South Korea and Japan ramp up national cyber security defences following a rise in incidents and breaches

South Korean telcos pledge to invest $1.7bn into cyber security over the next five years as Japan passes a new Active Cyber Defence Law and seeks to secure chip manufacturing

South Korea’s new ICT minister has pledged an overhaul of the country’s cyber defense system following incidents at the country's major telecoms companies.

Last week, KT Corp become the second South Korean mobile operator this year to report a cybersecurity breach to the country’s data protection authorities.

The personal data of 5,561 customers - their IMSI and USIM details - may have been stolen by hackers who managed to connect illegal mini base stations to KT’s network to intercept customer transmissions.

As many as 19,000 customers connected to the spoofed base stations with authentication details then used to make fraudulent micropayments - to date 278 cases valued at USD $122,000 have been reported, and the company has pledged to replace SIMs free of charge.

Northeast Asian countries turn to active measures

In April this year, South Korea’s SK Telecom was hit by a cyberattack that led to the theft of personal data on approximately 23 million customers, almost half the country's population. CEO Young-sang Ryu described the breach as "the most severe security breach in the company’s history."

An investigation revealed that cyber criminals infiltrated the company in August 2021 representing a dwell time of almost four years before data was exfiltrated in April 2025.

The Personal Information Protection Commission (PIPC), has now imposed a record fine of 134.8bn Korean won (USD $97.2m) for the serious failings at the company described as "SKT’s failure to adhere to basic security measures and management laxity."

Following notification of the breach, the company announced a $514m investment in new security systems and processes to rebuild customer trust. Around 800,000 mobile customers have changed providers since the hack was publicised.

In mid-July, KT pledged to invest more than 1 trillion won ($730m) over the next five years on its cybersecurity defences and weeks later, LG Uplus said it would invest 700bn won ($504m) over the next five years via a “security-first strategy”.

Minister of Science and ICT Bae Kyung-hoon has said the South Korean government must build a new legal framework that allows proactive intervention where currently companies delay informing the authorities to avoid closer scrutiny and government oversight.
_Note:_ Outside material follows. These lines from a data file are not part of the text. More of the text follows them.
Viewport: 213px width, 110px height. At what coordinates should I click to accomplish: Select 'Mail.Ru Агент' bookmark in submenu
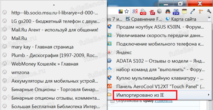(55, 29)
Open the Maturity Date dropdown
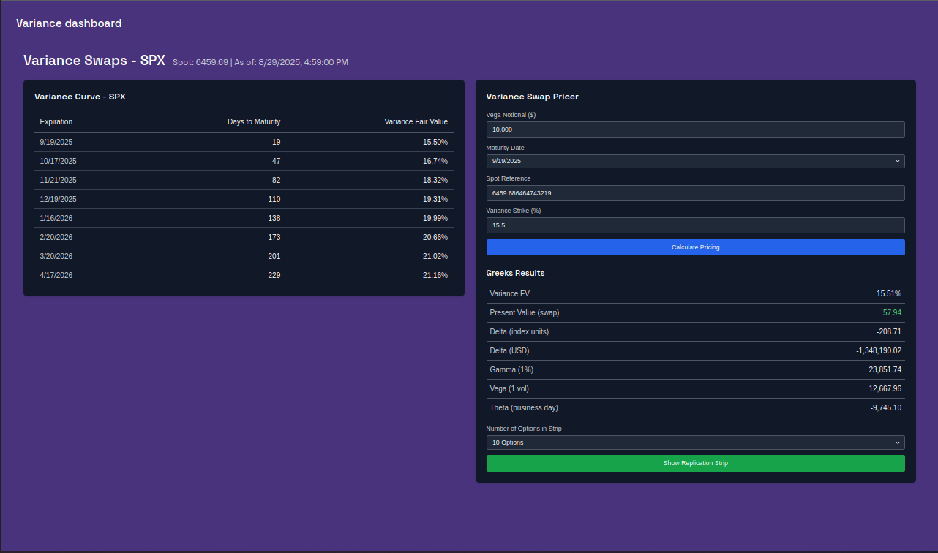Image resolution: width=938 pixels, height=553 pixels. tap(695, 161)
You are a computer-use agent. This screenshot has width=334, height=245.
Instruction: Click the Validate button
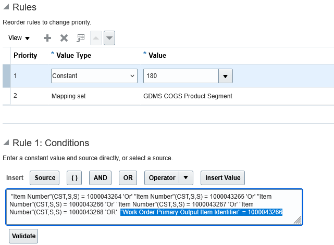click(x=23, y=236)
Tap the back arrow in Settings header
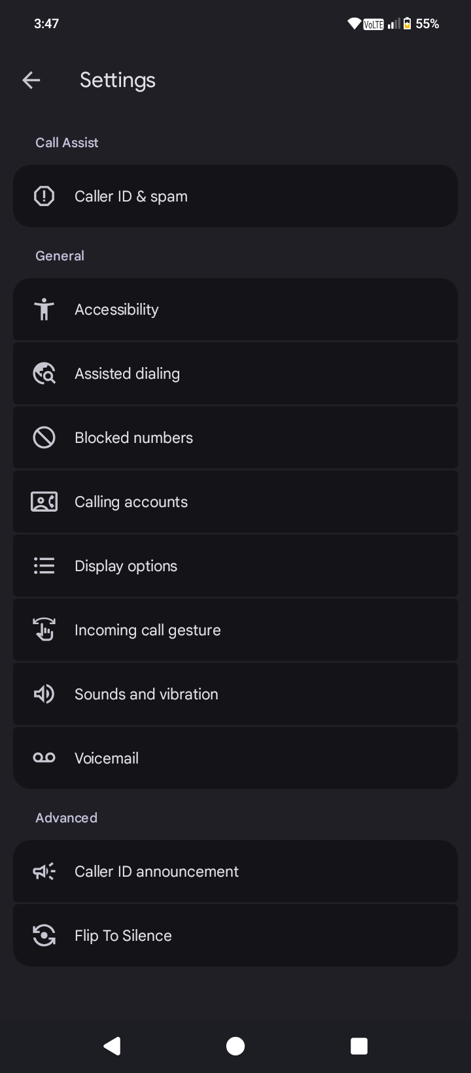Image resolution: width=471 pixels, height=1073 pixels. tap(31, 80)
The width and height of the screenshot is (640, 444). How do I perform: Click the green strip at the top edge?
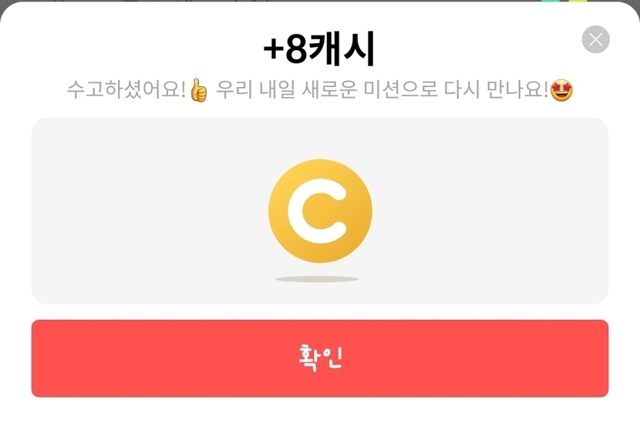click(551, 1)
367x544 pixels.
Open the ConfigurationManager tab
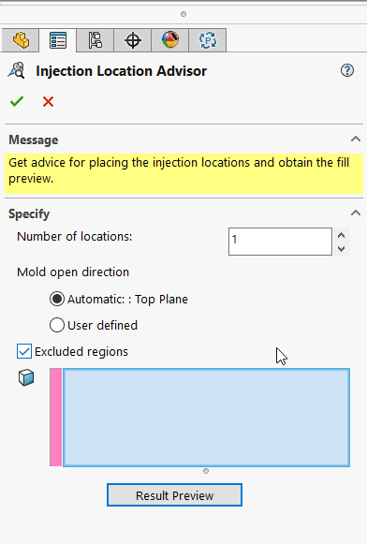[x=95, y=40]
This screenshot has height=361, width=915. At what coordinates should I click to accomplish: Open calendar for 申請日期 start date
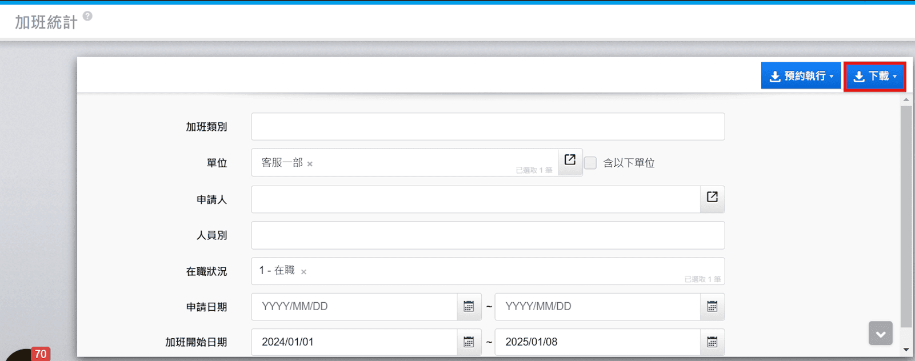(469, 307)
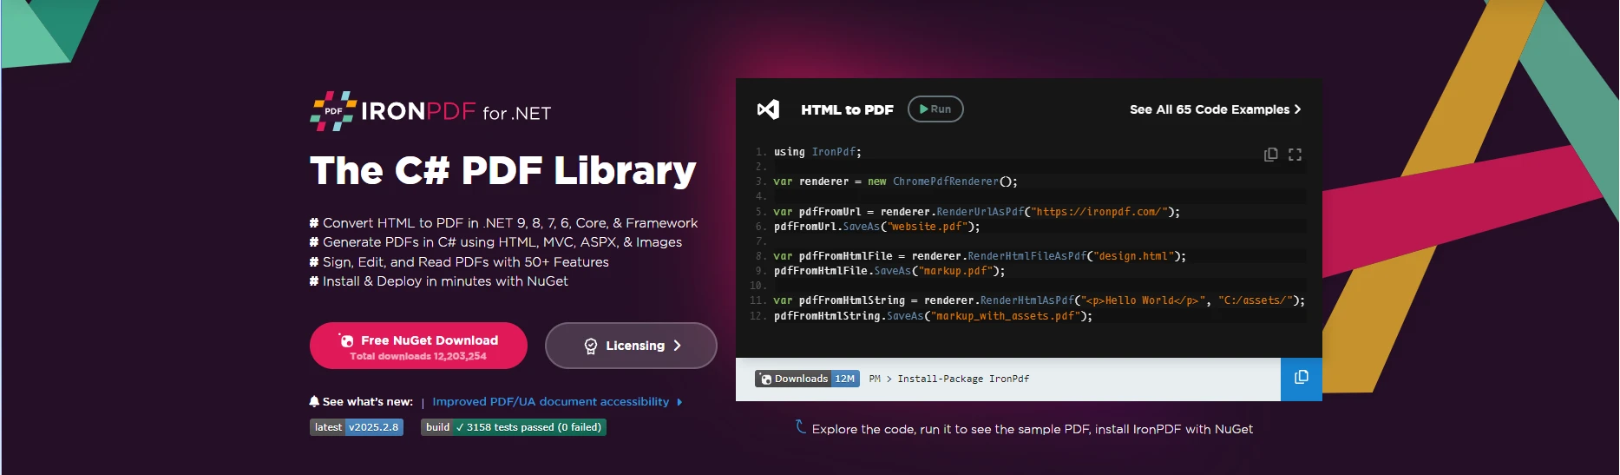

The Korea Internet and Security Agency (KISA) reported 1,888 cyber intrusion cases in the first half of 2025, up from 1,277 in the same period of 2024 and this echoes rising incidents across the region.

Japan's Active Cyber Defence Law

Japan has recorded a 340% increase in sophisticated cyber attacks targeting government systems and critical infrastructure over the past 18 months, with particular focus on semiconductor manufacturing facilities and defence contractors.

As tensions in the region rise, the country has struggled with nation state attacks on defence networks with Japan’s cybersecurity agency breached in 2023 allowing unauthorised access to sensitive data for nine months before being discovered.

The resulting Active Cyber Defense (ACD) Act passed this year enables preemptive cyber threat disruption - including attacker infrastructure takedowns - under a new regime to be live by 2027.

The law also provides the Japanese government with the power to analyse foreign internet traffic for signs of malicious activity and moves the country from a reactive to proactive defence posture for cyber threats.

New cybersecurity requirements for the semiconductor industry have also been established. In 2022, Cyber/Physical Security Guidelines for Factory Systems were published by the Ministry of Economy, Trade and Industry (METI).

The new (Draft) OT Security Guidelines for Semiconductor Device Factories now outline "the necessary factory security measures to achieve an action level addressing the most sophisticated threats" from APTs and nation states.

Chip manufacturing represents a critical national security asset for Japan and clearly that requires enhanced protection. Compliance with the final guidance may become mandatory for chip plants receiving government investment.

In the US, NIST offers a Cybersecurity Framework Version 2.0 Semiconductor Manufacturing Profile for those companies seeking to defend this high value activity.